Royalty and marketing fees are like a tax, only instead of going to pay for local roads and schools, that money enables corporate to hire the best people, build the brand nationally and to provide you the best marketing programs and technologies in the world.
Just as nobody likes paying taxes, nobody likes paying royalty fees — and every franchisor knows that. However, if you are constantly complaining to fellow franchisees and to corporate, you’re not exactly going to create a lot of goodwill.
You aren’t spending the local marketing funds per the franchise disclosure document.
You signed a franchise disclosure document, and odds are it mandates a certain amount of money be spent locally to help market your business. It’s your responsibility to have a solid plan for how that money should be spent, and you’re not doing it. You’re swamped, and you can’t quite see investing funds to build your brand locally when you’re worried about real-time business issues.
But your franchisor sees a lot of franchisee owners complaining that franchisors don’t market the brand enough. So when the franchisee doesn’t do its part to implement local marketing programs, it seems self-defeating, especially if you complain that the franchisor needs to be doing more marketing.
You aren’t promoting or protecting the brand on social media.
Your franchisor has likely established a local social media strategy and protocol. If you are inactive, you are hurting yourself by being conspicuously absent and missing out on marketing opportunities.
If you are socially active but going against the system’s brand guidelines, you are destroying the essence of the brand that everyone paid dearly to be a part of when they became a franchisee. And if you aren’t monitoring your online presence and responding to negative online reviews, you’re killing the credibility of your brand locally.
Your franchisor sees exactly what the public is seeing: a business with terrible reviews going unchallenged by the owner or management and a franchisee that apparently has stopped caring. The reality is that not monitoring your business online is a little like having a storefront and letting mud, dust and litter collect around the door and on your sign.
New franchisees are being onboarded and some of them are a little too close for comfort. You’re letting your franchisor know that you are not pleased and you’re undermining their efforts to add locations in the same market.
You spent a lot of money to buy into the franchise. Maybe you were on board early and, now that things are going great, the last thing you want is some newbie nearby who is going to cannibalize your sales.

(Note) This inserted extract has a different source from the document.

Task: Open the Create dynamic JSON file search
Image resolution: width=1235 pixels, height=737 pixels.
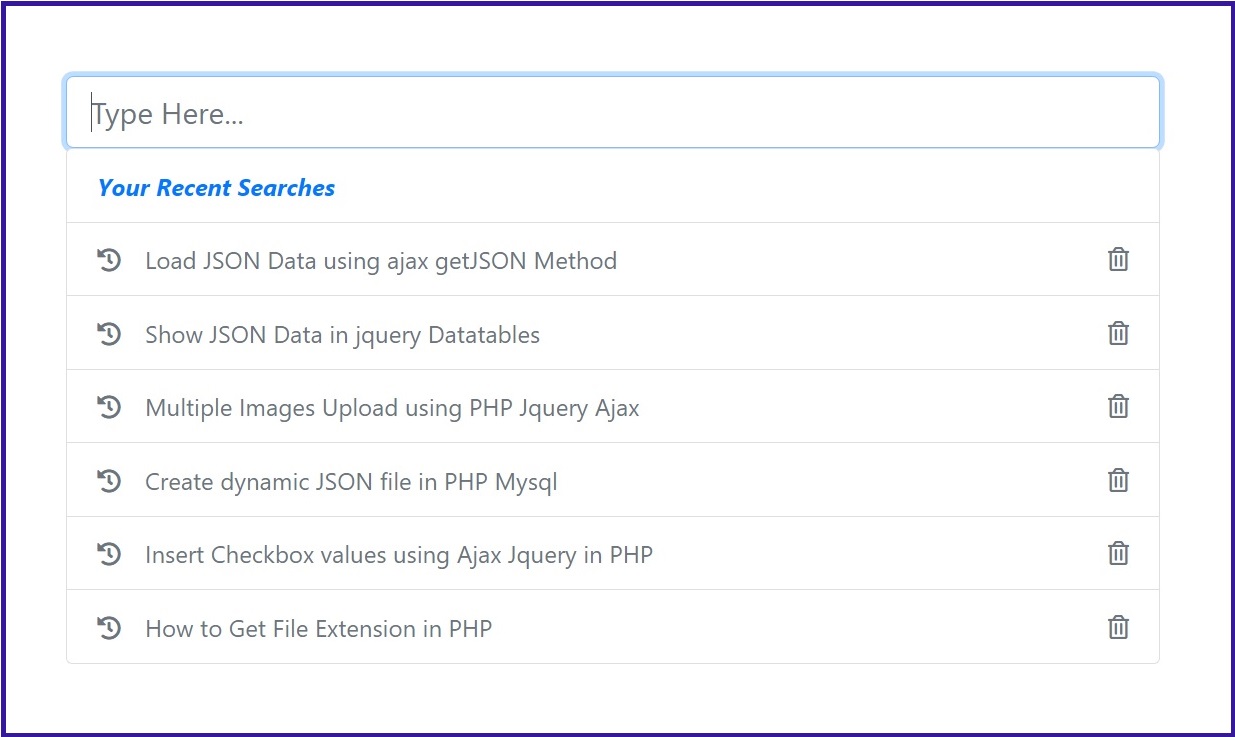Action: click(x=352, y=482)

But here’s what your franchisor sees: You don’t want to see your market share drop. However, data indicates that as a franchise brand grows, market share and average sales per unit climbs. After all, many of the biggest and best franchises are everywhere – and that is often how they get to be the biggest and best.
Take Chick-fil-A as an example. When a brand is seemingly everywhere, people have a sense that it must be good and they’ll try it eventually. In other words, having locations pop up near you is a good thing. It’s good for you, just as your presence is good for a new franchise owner.
If you want to blow off steam and gripe about how hard running a franchise is, vent to a spouse, a sibling, your best friend, your therapist, your dental hygienist – anyone but your franchisor.
If you want to maintain a healthy franchisor-business relationship and grow your business, be an active team player. You may think of yourself as a righteous franchisee, but your franchisor will just see a cranky old guy who doesn’t want kids stepping on his lawn.